Scottish climate changing faster than expected, new research says

Average February temperatures have already reached some projections for 2050, research shows.

Scottish climate changing faster than expected, new research says STV News

Scotland’s climate is changing faster than expected, according to new research.

Research carried out by the James Hutton Institute in Aberdeen says average February temperatures have already reached some projections for 2050.

Researchers say that in certain parts of Scotland, mean temperatures have risen by 2.5C in February – while March has seen highs of 16.9C in the period of 1960-1989 increasing to 19.4C during the three decades of 1990-2019.

It says increases in winter rainfall have also already exceeded projections for 2050.

The James Hutton Institute carried out the research on behalf of the Scottish Government.

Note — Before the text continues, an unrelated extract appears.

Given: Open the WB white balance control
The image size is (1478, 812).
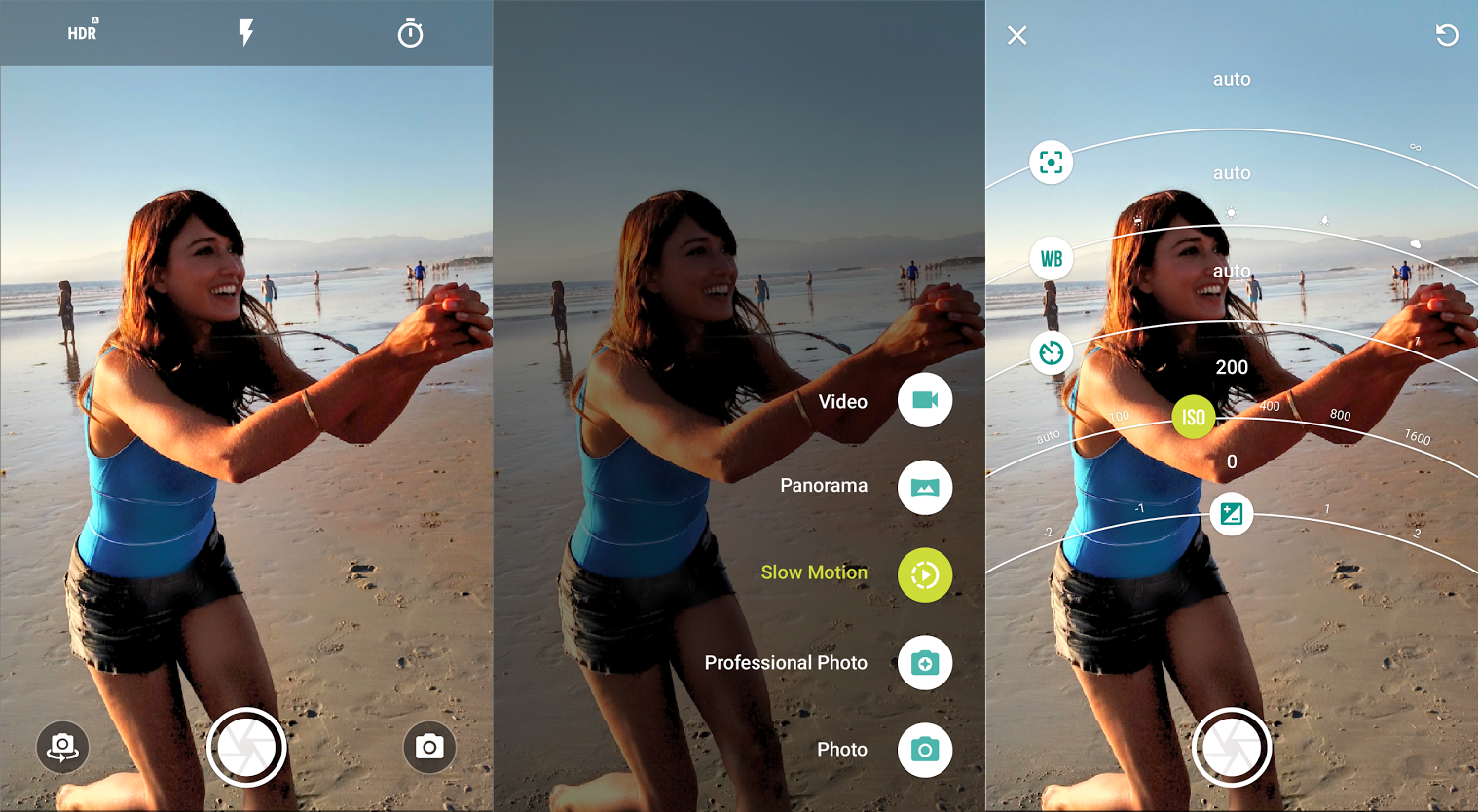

Researchers also warned of an increase in water scarcity in the near future, stating it could threaten agriculture, forestry, animal habitats, and hamper the country’s peatland restoration efforts.

It comes as the UK, including Scotland, faced its hottest June on record and July was recorded as the world’s hottest month.

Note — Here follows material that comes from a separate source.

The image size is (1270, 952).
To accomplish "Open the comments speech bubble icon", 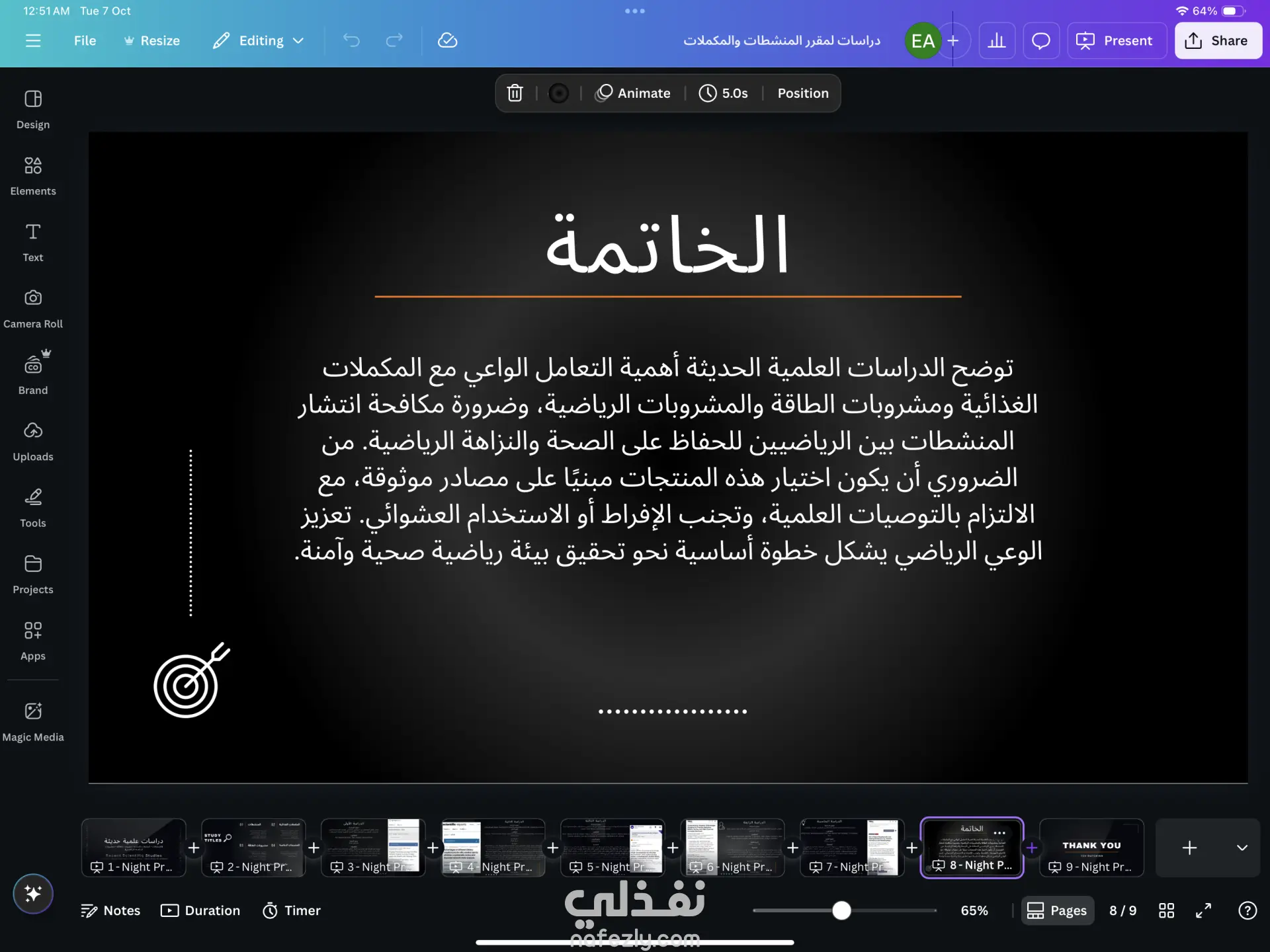I will tap(1041, 41).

The daily global sea surface temperature also broke records at the beginning of August.

Dr Mike Rivington, who led the Scottish climate change and extremes trends research at the institute, said: “We are now in the midst of climate breakdown: our ecosystems that regulate the climate and enable food production are degrading and are at risk of collapse, whilst we continue to increase greenhouse gas emissions driving further warming.

“There has never been a more important time to understand the scale of the threat and how fast we need to act.

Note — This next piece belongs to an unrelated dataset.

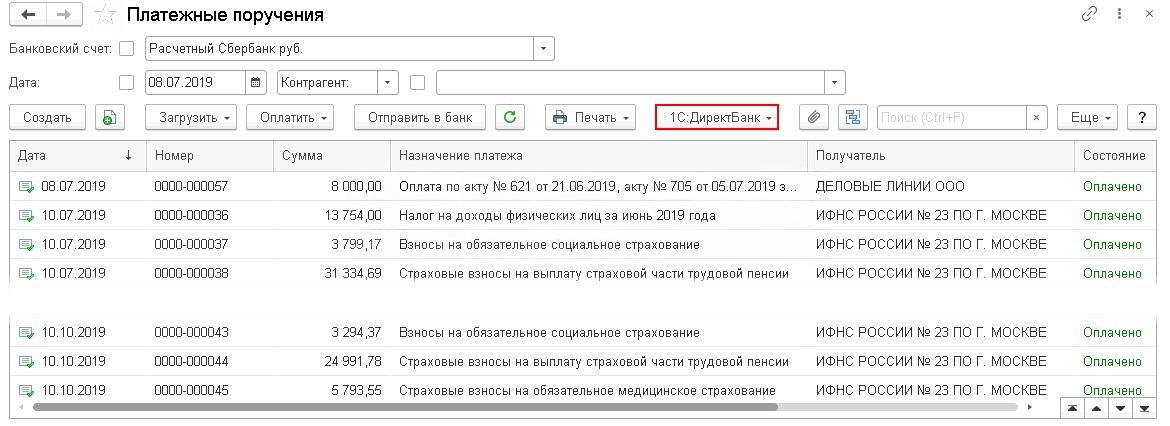Tick the Дата filter checkbox
Viewport: 1170px width, 426px height.
tap(126, 82)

“The acceleration of climate change and biodiversity loss on a global scale could push us beyond key tipping points, which if crossed will be irreversible.

“The fact that we have already experienced some of the projected changes in Scotland’s climate suggests that climate change is happening faster.

Temperatuers are rising faster than expected in Scotland, research showsGetty Images

“This will have global impacts, affecting trade and undermining the stability of economies at same time reducing our own capacity to adapt, for example, homegrown food and the water and energy and nature based services we get from today’s ecosystems.”

Cabinet secretary for transport, net zero and just transition Mairi McAllan added: “These findings underline that the climate emergency is not a distant threat – it is with us today.

“Storms have battered Scotland in recent months and 2023 is set to be the hottest year on record.

“The impacts of climate change are affecting families, communities and businesses across Scotland.

“That is why we are taking action to make Scotland more resilient in the face of a changing climate.”

The research was given to the Scottish Government in two separate reports titled Climate Trends and Future Projections in Scotland and Climate Extremes in Scotland.

The reports not only examine past trends, but also look at what Scotland can expect in future, and is based on a range of 12 climate projections as far as 2080.

The number of consecutive dry days is also expected to increase in drier months, including September.

Dr Rivington said: “Our climate is changing and this has many implications.

“It will increase stress on species and habitats and how well ecosystems function.

“Without fully functioning healthy ecosystems, agriculture and other ways nature supports society and the economy become impeded.

“Threats include water shortages reducing agricultural productivity, and risk water supplies running out at points in the year.

“Less and warmer water in streams impacts river health and water quality due to higher concentrations of pollution, but also increased potential for flooding in winter due to increased rainfall.”

He added: “Forewarned is forearmed and the analysis is hugely valuable if acted on.

“Adaptation plans need to consider the complexities of flood and drought in the same year or even same season, but we can adjust to manage these risks better.

“For example, we could capture and store more of that excess rainfall from the winter months for use in summer; this is not just in terms of engineering and reservoirs but also land management in our water catchments.

“Farms can increase the organic matter in soils, so they store more water for droughty periods. We can also use the knowledge to plan better and have better surveillance e.g. raise greater awareness about wildfire risk and adjust seasonal management guidance on muirburn.”

Ms McAllan added: “In January, we will publish a draft of our ambitious National Adaptation Plan to address the climate risks facing Scotland.

“We are making Scotland more resilient to flooding, providing £150 million of extra funding, on top of our annual £42m funding, for flood risk management over the course of this Parliament and consulting on a new Flood Resilience Strategy in the new year.”